Both Deacon and Professor Barnes continue to campaign for the widespread use of medical cannabis. For Barnes, its eventual adoption is inevitable, even if the UK now trails far behind other medically advanced countries.

“The UK is moving slowly in the right direction - very slowly,” says Barnes. ”We need more educated doctors willing to prescribe which will need more and better training. We need better guidelines and a less restrictive supply chain. We will get there, but it will take in my view three years or more for us to catch up with established countries like Germany and Australia.”

Deacon is more scathing of the lack of progress. She still runs the Alfie’s Hope Twitter account, which has become a campaign platform for medical cannabis. The feed is updated regularly, mainly retweeting news, events and testimonies from other parents on the benefits of medical cannabis - and criticisms aimed at government and health bodies accused of blocking its availability.
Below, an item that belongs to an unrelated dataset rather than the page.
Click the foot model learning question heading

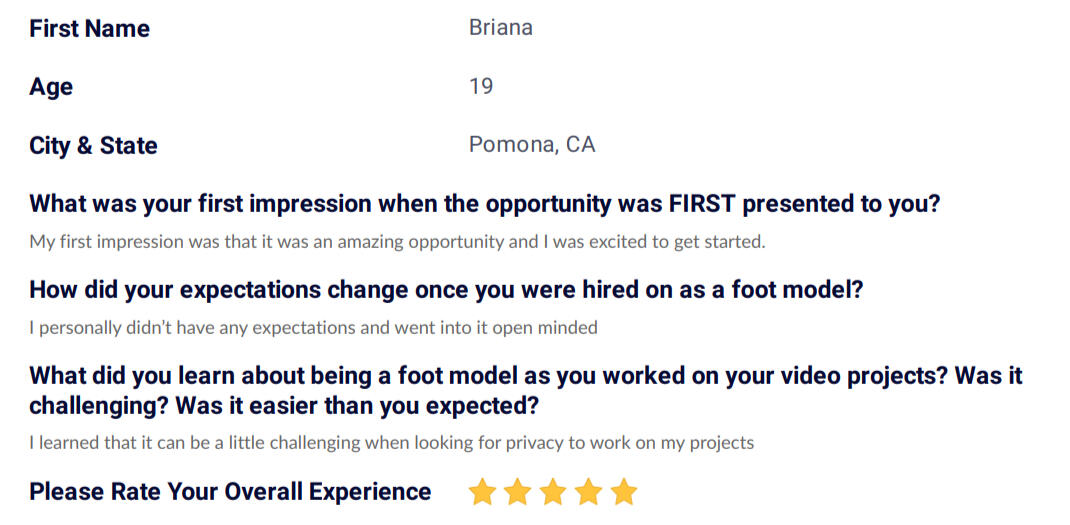point(526,391)
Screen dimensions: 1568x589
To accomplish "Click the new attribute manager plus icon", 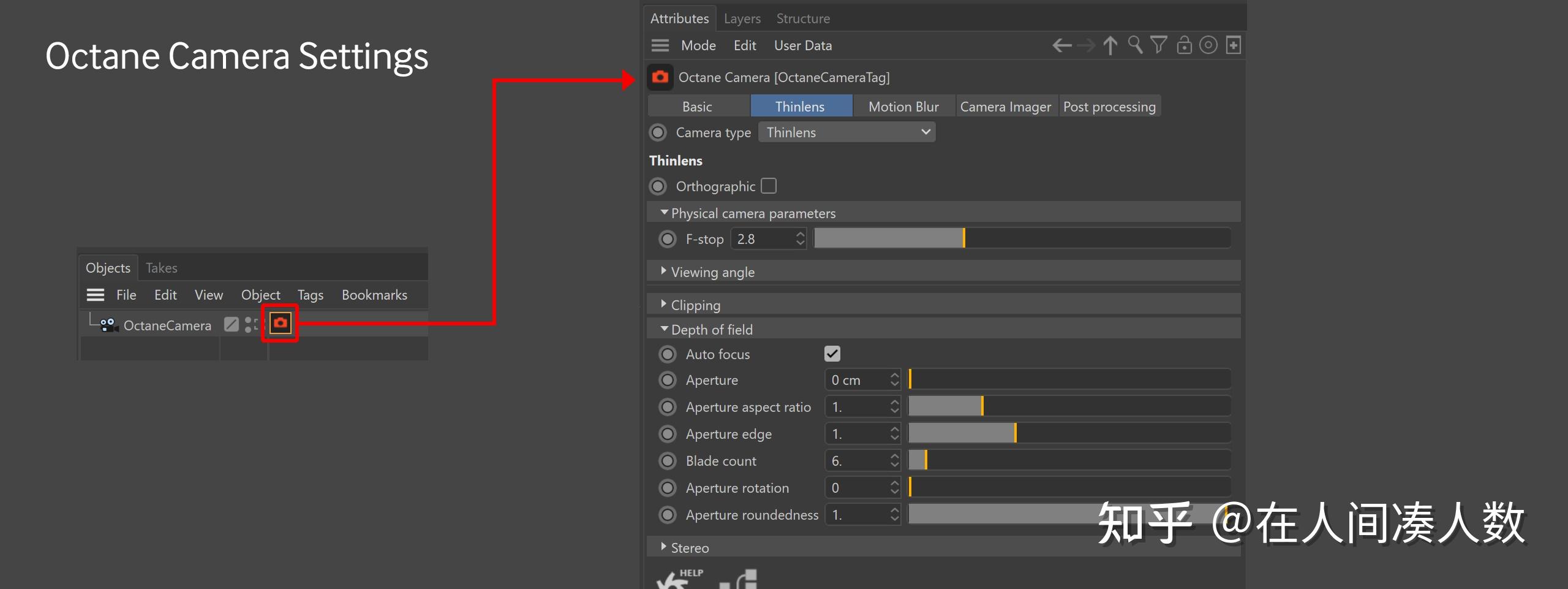I will 1233,45.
Alfie’s prescription may be secure, but Deacon is keenly aware of the role that the media pressure played in the granting of his special licence, and the injustice that not everyone in Alfie’s situation will receive the same outcome.

“I thought Alfie's case would help thousands of other people, but unfortunately at the moment it seems that the brakes have been firmly put on and the government and NICE and all the other institutions that should be helping people like me and families like mine really don't want to and aren't going to.

“It's very sad that the vulnerabilities of people with disabled children, who need access to medication that's been proven effective around the world, is not just given. It should be given. I'd defy anyone to spend a week as the parent of a child with a condition like Alfie's and disagree.”